Kommunikation zur Biofilm-Bildung
Bereits früher war ein Zusammenhang zwischen dem Übergang vom Single-Dasein in die Biofilm-Lebensform und einer erhöhten Bildung des bakteriellen Signalmoleküls c-di-GMP (cyclisches di-Guanosinmonophosphat) erkannt worden. Wissenschaftler der Cornell University in Ithaka konnten jetzt zeigen, dass auch bei Cholera-Vibrionen die Ausbildung von Biofilmen über diesen second messenger geregelt wird. Darüber hinaus wird bei bestimmten Konzentrationen des Moleküls auch die Bildung des Choleratoxins (CTX) stimuliert. Dieses Enterotoxin ist die Ursache für den Brechdurchfall bei einer Choleraerkrankung. Die Forscher wiesen mit einer 3-D-Strukturanalyse nach, dass das Signalmolekül an ein bestimmtes Protein (VpsT) andockt. Dieses Eiweiß ist der eigentliche "Organisator" der Biofilm-Bildung und ein Regulator der DNA-Transkription. Nach Kontakt der beiden Moleküle kommt es zu einer Aktivierung von Komponenten, die die Bildung von Biofilmen aktivieren, und gleichzeitig wird die Aktivität der Gene, die für die Beweglichkeit der bakteriellen Zellen verantwortlich sind, heruntergefahren. "Damit haben wir eine Liste der involvierten Einzelteile, die Biofilm-Formationen steuern. Mit diesen Daten können wir Ansätze erarbeiten, um die Vorgänge zu unterbrechen und Ansatzpunkte für Therapien zu identifizieren" erläutert der Studienleiter Holger Sondermann. Biofilme werden nicht nur mit zahlreichen Infektionen in Verbindung gebracht wie Wundinfektionen, Urethritis, Prostataentzündungen, Karies und chronischen Mittelohrentzündungen bei Kindern. Auch die Kontamination und Besiedlung von medizinischen Instrumenten kann mit einer Biofilm-Bildung assoziiert sein.

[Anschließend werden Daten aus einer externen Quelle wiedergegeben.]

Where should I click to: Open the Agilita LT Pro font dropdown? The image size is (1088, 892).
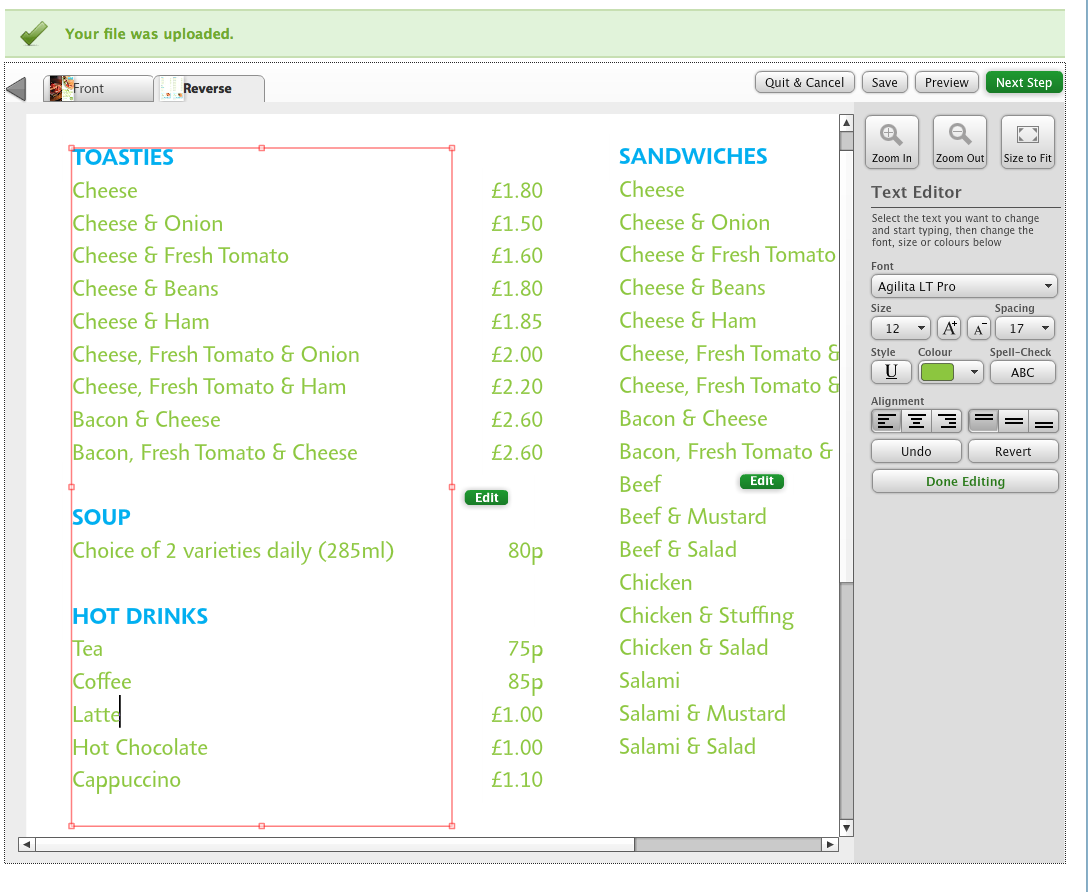click(963, 286)
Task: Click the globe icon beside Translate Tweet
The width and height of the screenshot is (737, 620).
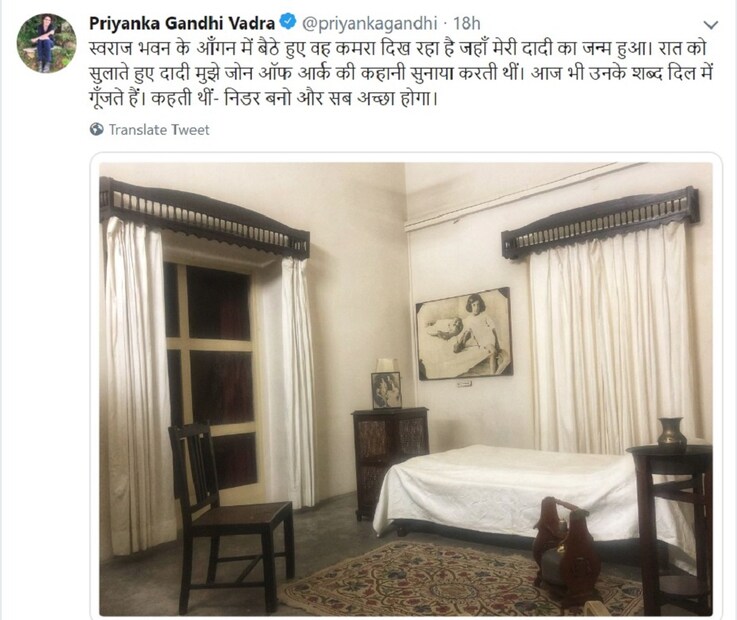Action: (97, 129)
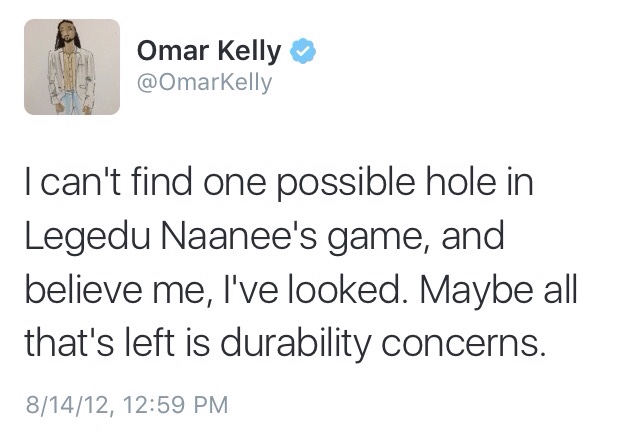Click the word durability in tweet
The width and height of the screenshot is (640, 442).
296,343
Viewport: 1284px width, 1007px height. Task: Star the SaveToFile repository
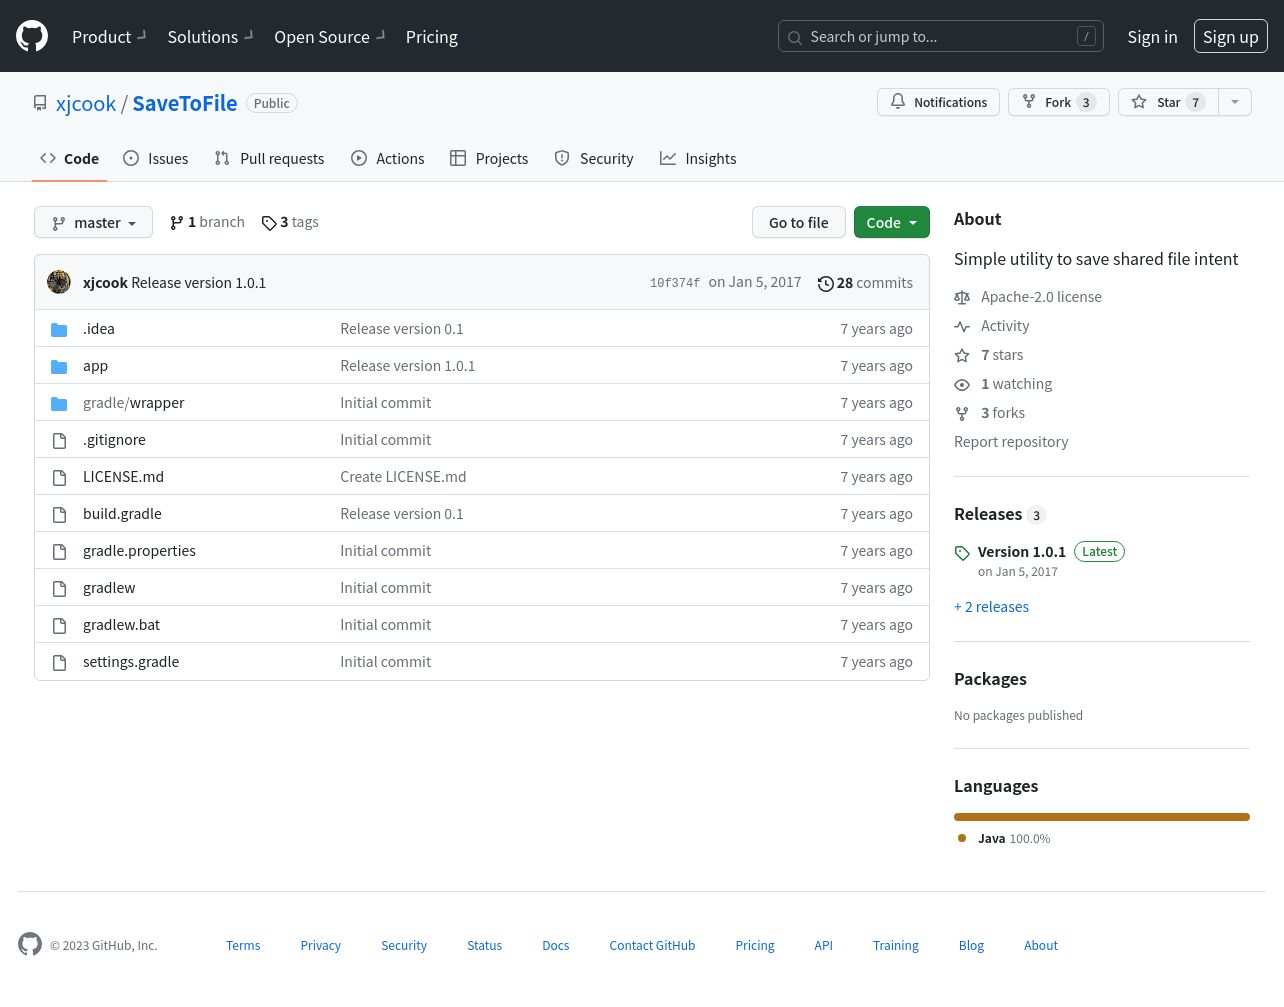click(1167, 102)
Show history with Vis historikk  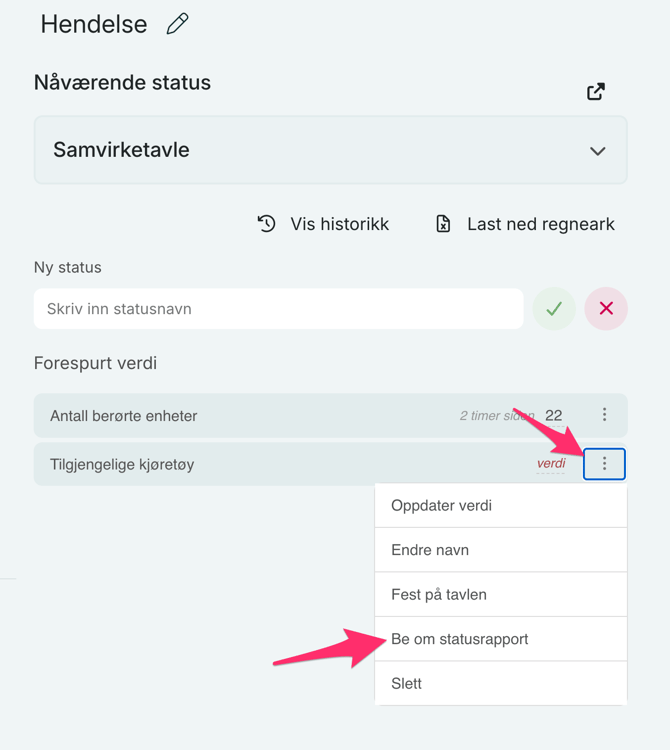323,224
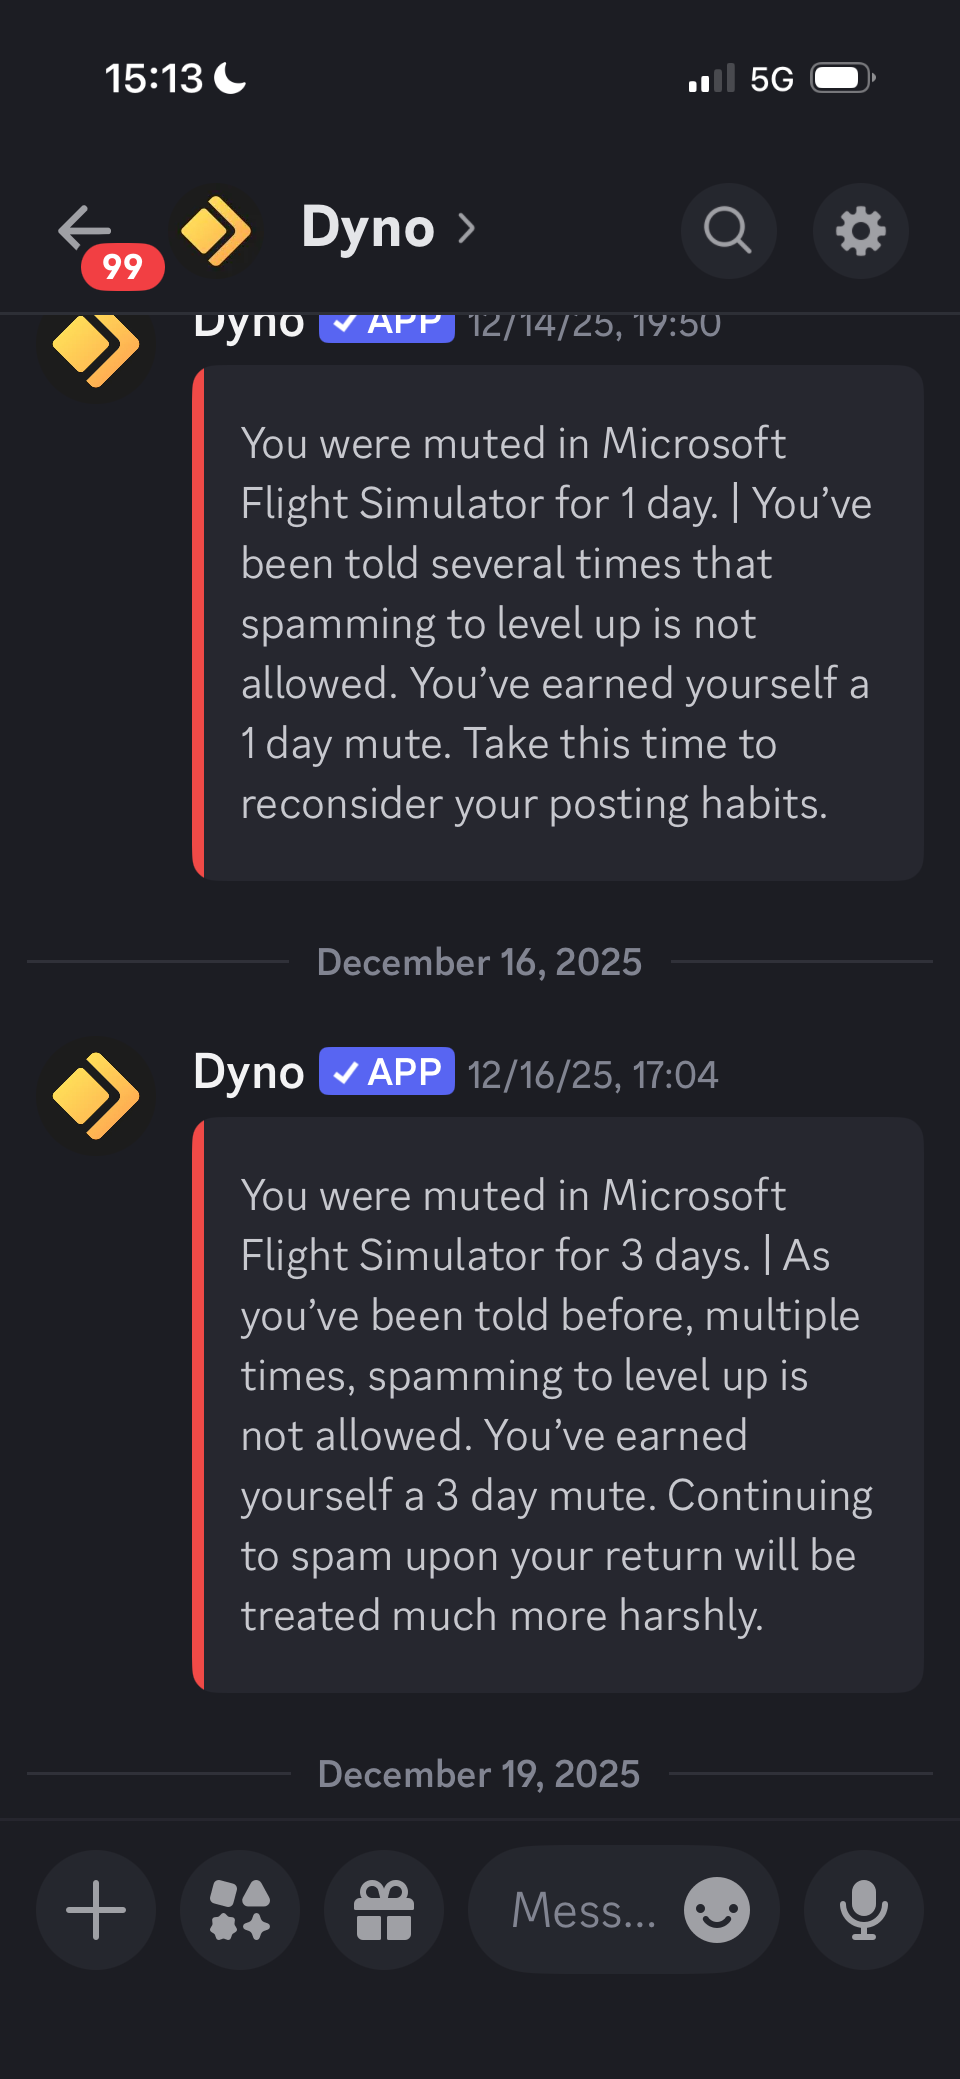Screen dimensions: 960x2079
Task: Open the gift icon
Action: 384,1910
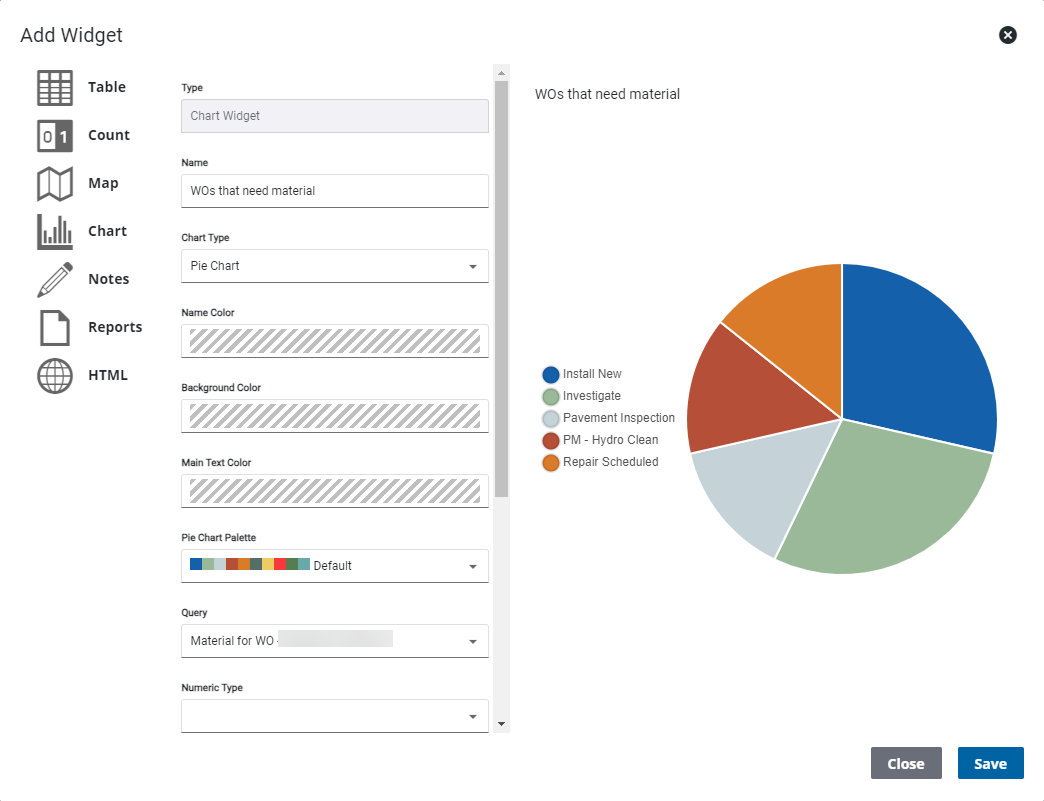Viewport: 1044px width, 801px height.
Task: Choose the Reports document icon
Action: click(x=55, y=328)
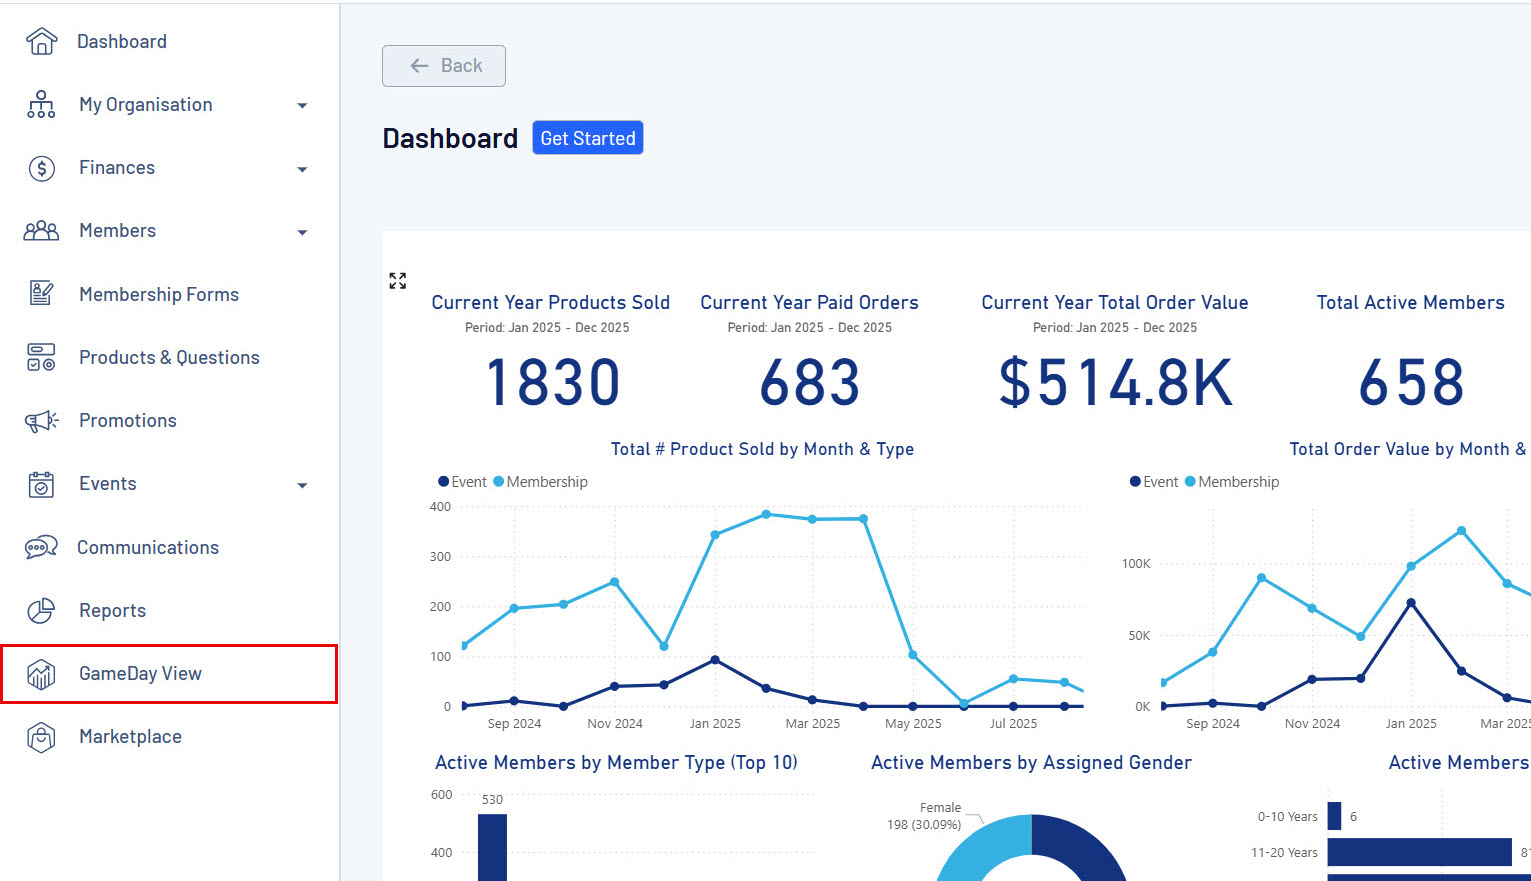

Quellen Krasteva, P.; et al.: Vibrio cholerae VpsT Regulates Matrix Production and Motility by Directly Sensing Cyclic di-GMP. Science (2010) 327: 866-868. Römling, U.: Great Times for Small Molecules: c-di-AMP, a Second Messenger Candidate in Bacteria and Archaea. Sci. Signal. (2008) 1(33): 39.